What the task asks:
In the entries from the line that contains "7. Grundannahmenebene (310, 1448)" through the line that contains "8. Grundannahmenebene (310, 1471)", change "Kommentar" to "Kommentare" and give those lines again with everything else kept the same.

(Stored dataset items)
★ ★ ★
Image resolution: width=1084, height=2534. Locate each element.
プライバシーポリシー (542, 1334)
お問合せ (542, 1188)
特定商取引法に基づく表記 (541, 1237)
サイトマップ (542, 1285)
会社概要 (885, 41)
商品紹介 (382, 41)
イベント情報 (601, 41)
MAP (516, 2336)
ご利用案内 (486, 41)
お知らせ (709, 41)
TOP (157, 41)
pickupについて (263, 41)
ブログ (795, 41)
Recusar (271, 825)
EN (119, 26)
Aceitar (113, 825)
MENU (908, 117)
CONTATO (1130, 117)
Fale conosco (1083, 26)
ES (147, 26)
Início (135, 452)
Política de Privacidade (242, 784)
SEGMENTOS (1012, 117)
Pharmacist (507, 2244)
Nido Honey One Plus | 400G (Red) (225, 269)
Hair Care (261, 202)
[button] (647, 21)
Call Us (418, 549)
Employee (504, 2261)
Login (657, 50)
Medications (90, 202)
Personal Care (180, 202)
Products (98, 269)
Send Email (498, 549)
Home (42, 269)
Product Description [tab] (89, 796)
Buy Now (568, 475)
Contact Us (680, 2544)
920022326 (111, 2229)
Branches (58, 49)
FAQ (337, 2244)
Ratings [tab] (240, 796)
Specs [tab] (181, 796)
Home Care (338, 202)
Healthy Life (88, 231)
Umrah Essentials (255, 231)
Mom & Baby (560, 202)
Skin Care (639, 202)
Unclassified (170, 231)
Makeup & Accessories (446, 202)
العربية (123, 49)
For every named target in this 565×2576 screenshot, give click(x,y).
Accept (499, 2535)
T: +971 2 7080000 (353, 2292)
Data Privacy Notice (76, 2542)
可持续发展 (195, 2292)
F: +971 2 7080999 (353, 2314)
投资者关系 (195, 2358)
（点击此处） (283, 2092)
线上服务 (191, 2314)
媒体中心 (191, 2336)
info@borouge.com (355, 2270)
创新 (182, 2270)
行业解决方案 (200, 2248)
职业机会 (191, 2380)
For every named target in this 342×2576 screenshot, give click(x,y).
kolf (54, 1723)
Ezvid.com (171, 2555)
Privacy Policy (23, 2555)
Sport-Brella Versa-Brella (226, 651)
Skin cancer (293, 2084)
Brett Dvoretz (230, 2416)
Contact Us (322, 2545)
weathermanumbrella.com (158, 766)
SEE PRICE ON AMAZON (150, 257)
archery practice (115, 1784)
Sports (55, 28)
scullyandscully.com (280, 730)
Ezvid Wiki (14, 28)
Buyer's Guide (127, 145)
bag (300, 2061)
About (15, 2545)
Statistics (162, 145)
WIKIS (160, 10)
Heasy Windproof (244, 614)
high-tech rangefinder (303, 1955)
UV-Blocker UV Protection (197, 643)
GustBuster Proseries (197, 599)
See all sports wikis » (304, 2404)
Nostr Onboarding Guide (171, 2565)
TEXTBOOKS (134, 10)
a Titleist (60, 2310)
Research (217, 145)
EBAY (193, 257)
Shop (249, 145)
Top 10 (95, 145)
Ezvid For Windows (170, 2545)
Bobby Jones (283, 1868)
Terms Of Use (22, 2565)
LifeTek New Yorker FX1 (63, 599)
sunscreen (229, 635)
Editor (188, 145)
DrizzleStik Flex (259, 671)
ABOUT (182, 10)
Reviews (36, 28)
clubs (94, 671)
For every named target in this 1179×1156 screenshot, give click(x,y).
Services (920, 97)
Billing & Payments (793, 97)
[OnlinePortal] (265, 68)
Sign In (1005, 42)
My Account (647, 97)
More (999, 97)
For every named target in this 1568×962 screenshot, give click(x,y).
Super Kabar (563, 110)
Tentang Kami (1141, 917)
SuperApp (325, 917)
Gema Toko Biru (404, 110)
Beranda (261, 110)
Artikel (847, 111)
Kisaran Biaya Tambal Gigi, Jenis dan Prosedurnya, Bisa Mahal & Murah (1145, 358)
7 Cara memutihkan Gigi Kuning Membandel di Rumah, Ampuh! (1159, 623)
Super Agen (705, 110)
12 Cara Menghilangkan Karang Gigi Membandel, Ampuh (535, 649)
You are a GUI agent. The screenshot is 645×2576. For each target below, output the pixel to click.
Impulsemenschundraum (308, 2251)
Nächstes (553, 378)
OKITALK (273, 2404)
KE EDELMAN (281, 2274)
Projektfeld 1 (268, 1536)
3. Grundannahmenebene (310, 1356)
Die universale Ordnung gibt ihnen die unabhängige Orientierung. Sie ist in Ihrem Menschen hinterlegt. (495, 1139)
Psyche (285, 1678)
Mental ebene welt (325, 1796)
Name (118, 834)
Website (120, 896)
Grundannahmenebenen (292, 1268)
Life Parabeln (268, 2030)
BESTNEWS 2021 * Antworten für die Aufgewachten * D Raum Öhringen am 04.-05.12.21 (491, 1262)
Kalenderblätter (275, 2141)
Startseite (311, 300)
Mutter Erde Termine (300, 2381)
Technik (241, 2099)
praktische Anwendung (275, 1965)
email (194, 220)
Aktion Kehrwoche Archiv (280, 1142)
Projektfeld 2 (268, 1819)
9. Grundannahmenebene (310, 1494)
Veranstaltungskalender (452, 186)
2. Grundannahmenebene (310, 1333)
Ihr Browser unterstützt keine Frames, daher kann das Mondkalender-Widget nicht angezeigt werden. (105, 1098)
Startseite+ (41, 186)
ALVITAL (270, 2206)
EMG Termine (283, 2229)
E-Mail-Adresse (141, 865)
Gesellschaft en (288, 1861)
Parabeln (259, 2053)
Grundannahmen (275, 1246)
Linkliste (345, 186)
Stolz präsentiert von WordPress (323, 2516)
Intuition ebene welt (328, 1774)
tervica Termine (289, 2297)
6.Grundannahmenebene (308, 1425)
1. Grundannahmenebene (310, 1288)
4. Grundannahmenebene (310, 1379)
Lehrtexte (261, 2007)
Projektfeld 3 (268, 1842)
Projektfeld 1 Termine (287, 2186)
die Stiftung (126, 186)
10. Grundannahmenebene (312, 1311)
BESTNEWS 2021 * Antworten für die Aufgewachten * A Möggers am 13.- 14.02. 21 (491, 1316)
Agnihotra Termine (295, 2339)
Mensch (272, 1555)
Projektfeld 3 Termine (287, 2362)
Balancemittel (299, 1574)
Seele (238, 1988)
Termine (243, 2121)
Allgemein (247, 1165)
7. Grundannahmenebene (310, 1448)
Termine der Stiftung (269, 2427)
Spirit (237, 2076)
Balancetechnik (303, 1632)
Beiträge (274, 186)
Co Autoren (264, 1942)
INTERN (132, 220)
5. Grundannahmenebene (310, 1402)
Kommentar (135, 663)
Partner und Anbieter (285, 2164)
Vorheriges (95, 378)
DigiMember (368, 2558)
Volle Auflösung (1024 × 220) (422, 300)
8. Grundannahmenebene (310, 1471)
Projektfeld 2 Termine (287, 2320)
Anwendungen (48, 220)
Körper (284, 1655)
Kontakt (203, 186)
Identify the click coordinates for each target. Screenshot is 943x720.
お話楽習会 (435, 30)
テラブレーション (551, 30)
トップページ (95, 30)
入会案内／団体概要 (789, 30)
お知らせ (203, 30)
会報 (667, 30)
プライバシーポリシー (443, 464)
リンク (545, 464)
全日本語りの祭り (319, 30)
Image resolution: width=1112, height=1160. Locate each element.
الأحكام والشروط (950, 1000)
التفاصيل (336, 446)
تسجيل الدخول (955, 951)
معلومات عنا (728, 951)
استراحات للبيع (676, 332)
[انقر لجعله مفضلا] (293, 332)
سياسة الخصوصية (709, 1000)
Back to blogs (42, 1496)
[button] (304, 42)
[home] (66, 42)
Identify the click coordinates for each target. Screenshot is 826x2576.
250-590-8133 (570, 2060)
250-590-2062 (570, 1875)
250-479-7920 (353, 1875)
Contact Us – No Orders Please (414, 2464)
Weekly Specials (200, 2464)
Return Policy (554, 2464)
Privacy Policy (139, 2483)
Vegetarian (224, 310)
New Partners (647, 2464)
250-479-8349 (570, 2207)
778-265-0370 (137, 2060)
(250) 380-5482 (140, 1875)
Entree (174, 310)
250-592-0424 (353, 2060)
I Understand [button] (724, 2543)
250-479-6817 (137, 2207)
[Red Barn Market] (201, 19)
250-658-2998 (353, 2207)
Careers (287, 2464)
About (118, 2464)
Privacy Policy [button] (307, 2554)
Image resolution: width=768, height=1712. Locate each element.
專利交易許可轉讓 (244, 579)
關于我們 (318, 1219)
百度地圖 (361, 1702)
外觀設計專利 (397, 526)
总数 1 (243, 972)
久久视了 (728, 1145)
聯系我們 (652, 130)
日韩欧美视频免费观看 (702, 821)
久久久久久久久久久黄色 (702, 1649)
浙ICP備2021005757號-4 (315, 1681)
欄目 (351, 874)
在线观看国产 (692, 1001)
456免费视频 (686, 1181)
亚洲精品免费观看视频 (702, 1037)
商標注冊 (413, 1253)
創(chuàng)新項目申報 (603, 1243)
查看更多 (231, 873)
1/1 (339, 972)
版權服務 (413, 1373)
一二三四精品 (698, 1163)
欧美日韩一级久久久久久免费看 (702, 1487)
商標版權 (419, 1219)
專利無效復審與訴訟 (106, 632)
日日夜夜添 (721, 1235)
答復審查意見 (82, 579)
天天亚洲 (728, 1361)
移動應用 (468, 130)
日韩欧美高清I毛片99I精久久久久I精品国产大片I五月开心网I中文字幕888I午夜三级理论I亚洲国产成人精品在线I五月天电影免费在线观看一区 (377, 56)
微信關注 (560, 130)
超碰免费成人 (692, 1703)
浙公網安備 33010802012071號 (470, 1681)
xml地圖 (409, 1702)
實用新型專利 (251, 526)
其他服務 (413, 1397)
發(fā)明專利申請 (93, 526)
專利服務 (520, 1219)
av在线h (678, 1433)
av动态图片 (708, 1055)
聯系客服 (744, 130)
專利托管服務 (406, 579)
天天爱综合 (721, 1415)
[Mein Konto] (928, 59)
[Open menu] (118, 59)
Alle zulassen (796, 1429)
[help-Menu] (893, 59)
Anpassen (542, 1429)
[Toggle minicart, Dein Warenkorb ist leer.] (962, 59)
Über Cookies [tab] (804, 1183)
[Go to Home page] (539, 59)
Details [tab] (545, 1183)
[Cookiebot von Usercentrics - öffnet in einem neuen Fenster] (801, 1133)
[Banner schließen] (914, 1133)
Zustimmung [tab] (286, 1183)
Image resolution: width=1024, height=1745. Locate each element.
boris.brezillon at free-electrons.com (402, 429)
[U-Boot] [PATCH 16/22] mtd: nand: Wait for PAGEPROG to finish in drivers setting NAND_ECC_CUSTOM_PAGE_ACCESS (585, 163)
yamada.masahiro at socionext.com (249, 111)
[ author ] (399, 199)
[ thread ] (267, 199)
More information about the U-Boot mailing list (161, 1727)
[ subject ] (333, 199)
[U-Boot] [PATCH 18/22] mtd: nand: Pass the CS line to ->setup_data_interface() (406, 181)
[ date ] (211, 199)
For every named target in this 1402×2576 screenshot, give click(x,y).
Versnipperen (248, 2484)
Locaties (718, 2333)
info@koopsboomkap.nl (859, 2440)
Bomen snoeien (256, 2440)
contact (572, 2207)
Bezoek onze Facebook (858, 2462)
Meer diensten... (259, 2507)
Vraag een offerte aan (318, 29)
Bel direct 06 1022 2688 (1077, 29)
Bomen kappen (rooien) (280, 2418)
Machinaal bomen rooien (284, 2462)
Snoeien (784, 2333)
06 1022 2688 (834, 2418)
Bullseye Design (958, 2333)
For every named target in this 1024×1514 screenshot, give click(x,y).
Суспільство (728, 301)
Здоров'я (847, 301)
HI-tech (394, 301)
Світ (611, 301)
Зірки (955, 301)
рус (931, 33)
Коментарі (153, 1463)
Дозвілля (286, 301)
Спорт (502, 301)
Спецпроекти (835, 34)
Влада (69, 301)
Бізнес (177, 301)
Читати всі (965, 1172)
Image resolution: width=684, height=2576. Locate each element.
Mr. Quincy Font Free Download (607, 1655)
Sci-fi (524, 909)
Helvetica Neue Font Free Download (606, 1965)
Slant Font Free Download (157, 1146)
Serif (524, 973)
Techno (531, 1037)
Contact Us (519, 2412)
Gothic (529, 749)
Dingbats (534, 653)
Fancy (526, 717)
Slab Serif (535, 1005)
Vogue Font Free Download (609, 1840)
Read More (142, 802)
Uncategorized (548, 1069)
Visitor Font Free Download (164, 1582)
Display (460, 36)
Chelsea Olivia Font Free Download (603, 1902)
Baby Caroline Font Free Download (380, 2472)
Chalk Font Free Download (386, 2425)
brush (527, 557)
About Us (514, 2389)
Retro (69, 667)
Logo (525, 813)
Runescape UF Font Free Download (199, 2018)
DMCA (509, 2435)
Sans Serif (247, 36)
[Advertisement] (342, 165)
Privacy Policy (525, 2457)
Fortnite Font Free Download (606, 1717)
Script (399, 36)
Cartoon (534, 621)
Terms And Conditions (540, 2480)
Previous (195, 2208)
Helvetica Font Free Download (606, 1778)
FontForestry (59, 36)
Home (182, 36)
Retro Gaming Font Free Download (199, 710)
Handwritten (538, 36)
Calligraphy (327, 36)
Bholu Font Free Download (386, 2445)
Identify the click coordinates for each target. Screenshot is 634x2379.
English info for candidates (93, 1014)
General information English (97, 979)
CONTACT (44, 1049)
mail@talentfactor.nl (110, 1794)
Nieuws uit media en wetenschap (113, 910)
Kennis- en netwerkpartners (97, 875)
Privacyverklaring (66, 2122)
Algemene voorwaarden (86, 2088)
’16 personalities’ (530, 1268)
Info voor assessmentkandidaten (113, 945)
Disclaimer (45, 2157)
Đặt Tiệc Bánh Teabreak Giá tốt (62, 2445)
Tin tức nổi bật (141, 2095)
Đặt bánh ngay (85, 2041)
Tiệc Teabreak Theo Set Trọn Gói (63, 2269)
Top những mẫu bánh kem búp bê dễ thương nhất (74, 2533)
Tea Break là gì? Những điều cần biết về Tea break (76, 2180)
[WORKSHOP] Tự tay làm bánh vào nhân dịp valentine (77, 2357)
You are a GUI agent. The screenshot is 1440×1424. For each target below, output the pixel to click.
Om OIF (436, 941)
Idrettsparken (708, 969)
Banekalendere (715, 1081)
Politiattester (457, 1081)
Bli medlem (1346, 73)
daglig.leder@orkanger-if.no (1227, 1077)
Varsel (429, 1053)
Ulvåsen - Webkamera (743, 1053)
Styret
★ ★ ★
Full response:
7. Grundannahmenebene (310, 1448)
Termine der Stiftung (269, 2427)
Spirit (237, 2076)
Balancetechnik (303, 1632)
Beiträge (274, 186)
Co Autoren (264, 1942)
INTERN (132, 220)
5. Grundannahmenebene (310, 1402)
Kommentare (135, 663)
Partner und Anbieter (285, 2164)
Vorheriges (95, 378)
DigiMember (368, 2558)
Volle Auflösung (1024 × 220) (422, 300)
8. Grundannahmenebene (310, 1471)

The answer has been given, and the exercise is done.